[Work to be completed]
Restate the whole listing exactly, leaving nothing out.

[Data listing]
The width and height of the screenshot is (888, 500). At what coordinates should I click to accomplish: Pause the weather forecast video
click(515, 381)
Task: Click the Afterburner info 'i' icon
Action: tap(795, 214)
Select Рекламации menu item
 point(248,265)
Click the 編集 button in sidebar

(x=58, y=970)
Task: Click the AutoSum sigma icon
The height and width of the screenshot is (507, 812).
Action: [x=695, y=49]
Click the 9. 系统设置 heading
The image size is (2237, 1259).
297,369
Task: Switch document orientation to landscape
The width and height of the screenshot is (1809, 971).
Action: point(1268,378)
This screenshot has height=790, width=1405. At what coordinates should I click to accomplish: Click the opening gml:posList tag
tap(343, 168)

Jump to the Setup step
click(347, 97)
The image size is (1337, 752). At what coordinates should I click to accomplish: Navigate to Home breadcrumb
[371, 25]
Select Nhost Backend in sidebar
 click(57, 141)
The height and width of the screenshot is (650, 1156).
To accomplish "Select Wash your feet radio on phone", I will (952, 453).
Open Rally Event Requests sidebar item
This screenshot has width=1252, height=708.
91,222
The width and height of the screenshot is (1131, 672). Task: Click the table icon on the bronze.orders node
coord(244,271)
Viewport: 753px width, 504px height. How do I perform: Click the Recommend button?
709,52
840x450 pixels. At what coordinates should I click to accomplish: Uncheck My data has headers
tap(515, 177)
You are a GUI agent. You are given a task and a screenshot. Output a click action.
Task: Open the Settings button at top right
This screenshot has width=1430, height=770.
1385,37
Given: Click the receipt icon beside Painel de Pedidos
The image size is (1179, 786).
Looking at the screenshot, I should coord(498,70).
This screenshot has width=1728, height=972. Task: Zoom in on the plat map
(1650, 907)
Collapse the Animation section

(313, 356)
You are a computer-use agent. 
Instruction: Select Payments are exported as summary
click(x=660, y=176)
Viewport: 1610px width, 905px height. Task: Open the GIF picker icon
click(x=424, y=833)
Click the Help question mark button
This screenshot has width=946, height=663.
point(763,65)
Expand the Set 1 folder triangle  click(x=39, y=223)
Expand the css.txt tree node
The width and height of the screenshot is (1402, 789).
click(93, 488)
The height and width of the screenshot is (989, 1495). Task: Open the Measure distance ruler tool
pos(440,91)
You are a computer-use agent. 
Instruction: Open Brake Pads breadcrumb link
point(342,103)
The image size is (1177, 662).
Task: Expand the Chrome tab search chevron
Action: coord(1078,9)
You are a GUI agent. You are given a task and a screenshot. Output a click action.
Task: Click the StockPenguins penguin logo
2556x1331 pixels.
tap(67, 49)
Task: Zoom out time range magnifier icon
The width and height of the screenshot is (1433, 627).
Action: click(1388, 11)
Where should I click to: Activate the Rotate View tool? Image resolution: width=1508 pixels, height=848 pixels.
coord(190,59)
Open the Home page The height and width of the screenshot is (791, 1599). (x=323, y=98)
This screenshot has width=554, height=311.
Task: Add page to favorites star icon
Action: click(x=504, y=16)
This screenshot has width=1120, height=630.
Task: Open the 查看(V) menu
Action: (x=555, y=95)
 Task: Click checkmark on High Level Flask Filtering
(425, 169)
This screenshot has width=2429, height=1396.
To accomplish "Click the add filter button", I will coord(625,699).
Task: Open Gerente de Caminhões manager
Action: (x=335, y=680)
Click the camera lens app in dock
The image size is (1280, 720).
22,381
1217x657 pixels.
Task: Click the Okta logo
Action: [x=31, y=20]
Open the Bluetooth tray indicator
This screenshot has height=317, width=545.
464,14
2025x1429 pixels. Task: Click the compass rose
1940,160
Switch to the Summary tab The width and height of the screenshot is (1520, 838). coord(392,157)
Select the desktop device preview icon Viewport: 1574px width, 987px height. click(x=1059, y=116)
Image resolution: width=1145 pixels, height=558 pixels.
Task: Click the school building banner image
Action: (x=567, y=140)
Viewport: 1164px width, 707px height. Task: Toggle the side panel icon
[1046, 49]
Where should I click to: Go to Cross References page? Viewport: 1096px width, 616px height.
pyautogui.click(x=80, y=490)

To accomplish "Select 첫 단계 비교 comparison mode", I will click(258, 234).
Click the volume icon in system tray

[Exercise answer]
The width and height of the screenshot is (888, 500). At what coordinates should I click to accomplish: Pause the weather forecast video
click(515, 381)
Task: Click the Afterburner info 'i' icon
Action: tap(795, 214)
Select Рекламации menu item
 point(248,265)
Click the 編集 button in sidebar

(x=58, y=970)
Task: Click the AutoSum sigma icon
The height and width of the screenshot is (507, 812).
Action: [x=695, y=49]
Click the 9. 系统设置 heading
The image size is (2237, 1259).
297,369
Task: Switch document orientation to landscape
The width and height of the screenshot is (1809, 971).
Action: point(1268,378)
This screenshot has height=790, width=1405. At what coordinates should I click to accomplish: Click the opening gml:posList tag
tap(343, 168)

Jump to the Setup step
click(347, 97)
The image size is (1337, 752). At what coordinates should I click to accomplish: Navigate to Home breadcrumb
[371, 25]
Select Nhost Backend in sidebar
 click(57, 141)
The height and width of the screenshot is (650, 1156).
To accomplish "Select Wash your feet radio on phone", I will (952, 453).
Open Rally Event Requests sidebar item
This screenshot has width=1252, height=708.
91,222
The width and height of the screenshot is (1131, 672). Task: Click the table icon on the bronze.orders node
coord(244,271)
Viewport: 753px width, 504px height. How do I perform: Click the Recommend button?
709,52
840x450 pixels. At what coordinates should I click to accomplish: Uncheck My data has headers
tap(515, 177)
You are a GUI agent. You are given a task and a screenshot. Output a click action.
Task: Open the Settings button at top right
This screenshot has width=1430, height=770.
1385,37
Given: Click the receipt icon beside Painel de Pedidos
The image size is (1179, 786).
Looking at the screenshot, I should coord(498,70).
This screenshot has width=1728, height=972. Task: Zoom in on the plat map
(1650, 907)
Collapse the Animation section

(313, 356)
You are a computer-use agent. 
Instruction: Select Payments are exported as summary
click(x=660, y=176)
Viewport: 1610px width, 905px height. Task: Open the GIF picker icon
click(x=424, y=833)
Click the Help question mark button
This screenshot has width=946, height=663.
point(763,65)
Expand the Set 1 folder triangle  click(x=39, y=223)
Expand the css.txt tree node
The width and height of the screenshot is (1402, 789).
click(93, 488)
The height and width of the screenshot is (989, 1495). Task: Open the Measure distance ruler tool
pos(440,91)
You are a computer-use agent. 
Instruction: Open Brake Pads breadcrumb link
point(342,103)
The image size is (1177, 662).
Task: Expand the Chrome tab search chevron
Action: coord(1078,9)
You are a GUI agent. You are given a task and a screenshot. Output a click action.
Task: Click the StockPenguins penguin logo
2556x1331 pixels.
tap(67, 49)
Task: Zoom out time range magnifier icon
The width and height of the screenshot is (1433, 627).
Action: click(1388, 11)
Where should I click to: Activate the Rotate View tool? Image resolution: width=1508 pixels, height=848 pixels.
coord(190,59)
Open the Home page The height and width of the screenshot is (791, 1599). (x=323, y=98)
This screenshot has width=554, height=311.
Task: Add page to favorites star icon
Action: click(x=504, y=16)
This screenshot has width=1120, height=630.
Task: Open the 查看(V) menu
Action: (x=555, y=95)
 Task: Click checkmark on High Level Flask Filtering
(425, 169)
This screenshot has width=2429, height=1396.
To accomplish "Click the add filter button", I will coord(625,699).
Task: Open Gerente de Caminhões manager
Action: (x=335, y=680)
Click the camera lens app in dock
The image size is (1280, 720).
22,381
1217x657 pixels.
Task: Click the Okta logo
Action: [x=31, y=20]
Open the Bluetooth tray indicator
This screenshot has height=317, width=545.
464,14
2025x1429 pixels. Task: Click the compass rose
1940,160
Switch to the Summary tab The width and height of the screenshot is (1520, 838). coord(392,157)
Select the desktop device preview icon Viewport: 1574px width, 987px height. click(x=1059, y=116)
Image resolution: width=1145 pixels, height=558 pixels.
Task: Click the school building banner image
Action: (x=567, y=140)
Viewport: 1164px width, 707px height. Task: Toggle the side panel icon
[1046, 49]
Where should I click to: Go to Cross References page? Viewport: 1096px width, 616px height.
pyautogui.click(x=80, y=490)

To accomplish "Select 첫 단계 비교 comparison mode", I will click(258, 234).
Click the volume icon in system tray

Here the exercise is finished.